Tom Jones => [Manager: job=mgr, name=Tom Jones, pay=50000]
Sue Jones => [Person: job=dev, name=Sue Jones, pay=100000]
Bob Smith => [Person: job=None, name=Bob Smith, pay=0]

>>> for key in sorted(db):
        print(key, '=>', db[key])               # Iterate by sorted keys

Bob Smith => [Person: job=None, name=Bob Smith, pay=0]
Sue Jones => [Person: job=dev, name=Sue Jones, pay=100000]
Tom Jones => [Manager: job=mgr, name=Tom Jones, pay=50000]

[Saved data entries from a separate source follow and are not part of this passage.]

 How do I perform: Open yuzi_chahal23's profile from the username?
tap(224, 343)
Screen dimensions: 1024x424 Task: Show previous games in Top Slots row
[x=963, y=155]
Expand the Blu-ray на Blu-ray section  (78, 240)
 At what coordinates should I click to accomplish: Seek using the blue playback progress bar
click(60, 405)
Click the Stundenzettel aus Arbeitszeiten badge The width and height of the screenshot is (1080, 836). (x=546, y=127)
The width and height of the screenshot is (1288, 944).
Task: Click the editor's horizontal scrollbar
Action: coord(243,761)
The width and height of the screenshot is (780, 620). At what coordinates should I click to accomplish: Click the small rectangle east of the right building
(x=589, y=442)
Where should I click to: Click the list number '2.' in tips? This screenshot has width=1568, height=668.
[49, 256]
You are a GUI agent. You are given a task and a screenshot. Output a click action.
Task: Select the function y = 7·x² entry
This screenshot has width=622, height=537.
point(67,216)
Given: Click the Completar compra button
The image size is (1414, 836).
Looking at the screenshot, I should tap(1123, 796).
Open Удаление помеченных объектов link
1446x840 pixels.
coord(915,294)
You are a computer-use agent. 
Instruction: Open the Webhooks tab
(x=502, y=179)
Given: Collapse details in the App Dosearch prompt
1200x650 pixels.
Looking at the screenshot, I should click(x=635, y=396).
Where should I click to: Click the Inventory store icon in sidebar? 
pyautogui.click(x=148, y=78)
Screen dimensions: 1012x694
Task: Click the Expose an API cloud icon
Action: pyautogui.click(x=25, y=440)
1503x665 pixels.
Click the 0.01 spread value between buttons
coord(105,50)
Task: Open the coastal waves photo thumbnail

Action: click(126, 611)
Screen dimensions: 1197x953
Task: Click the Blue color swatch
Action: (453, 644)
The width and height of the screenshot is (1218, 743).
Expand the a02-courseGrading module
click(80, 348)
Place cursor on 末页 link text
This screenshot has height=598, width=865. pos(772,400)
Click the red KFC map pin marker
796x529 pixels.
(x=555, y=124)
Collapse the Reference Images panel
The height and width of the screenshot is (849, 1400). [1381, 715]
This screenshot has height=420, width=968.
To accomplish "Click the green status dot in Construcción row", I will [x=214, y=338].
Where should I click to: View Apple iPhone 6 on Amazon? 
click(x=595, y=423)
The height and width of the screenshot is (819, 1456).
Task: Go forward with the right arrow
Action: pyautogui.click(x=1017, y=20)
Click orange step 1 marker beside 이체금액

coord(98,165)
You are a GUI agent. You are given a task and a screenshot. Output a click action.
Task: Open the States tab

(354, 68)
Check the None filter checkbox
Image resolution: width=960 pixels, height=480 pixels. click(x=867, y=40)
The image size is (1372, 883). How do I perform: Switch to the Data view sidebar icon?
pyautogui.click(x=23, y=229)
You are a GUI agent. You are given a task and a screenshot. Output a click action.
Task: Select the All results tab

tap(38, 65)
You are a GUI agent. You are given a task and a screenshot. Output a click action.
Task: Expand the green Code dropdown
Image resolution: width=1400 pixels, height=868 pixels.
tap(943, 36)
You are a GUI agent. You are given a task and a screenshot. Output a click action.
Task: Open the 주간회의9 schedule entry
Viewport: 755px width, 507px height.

Notice that we don’t have to import our Person or Manager classes here in order to load or use our stored objects. For example, we can call bob’s lastName method freely, and get his custom print display format automatically, even though we don’t have his Person class in our scope here. This works because when Python pickles a class instance, it records its self instance attributes, along with the name of the class it was created from and the module where the class lives. When bob is later fetched from the shelve and unpickled, Python will automatically reimport the class and link bob to it.

The upshot of this scheme is that class instances automatically acquire all their class behavior when they are loaded in the future. We have to import our classes only to make new instances, not to process existing ones. Although a deliberate feature, this scheme has somewhat mixed consequences:

 

 
  • The downside is that classes and their module’s files must be importable when an instance is later loaded. More formally, pickleable classes must be coded at the top level of a module file accessible from a directory listed on the sys.path module search path (and shouldn’t live in the most script files’ module __main__ unless they’re always in that module when used). Because of this external module file requirement, some applications choose to pickle simpler objects such as dictionaries or lists, especially if they are to be transferred across the Internet.
  • The upside is that changes in a class’s source code file are automatically picked up when instances of the class are loaded again; there is often no need to update stored objects themselves, since updating their class’s code changes their behavior.

Shelves also have well-known limitations (the database suggestions at the end of this chapter mention a few of these). For simple object storage, though, shelves and pickles are remarkably easy-to-use tools.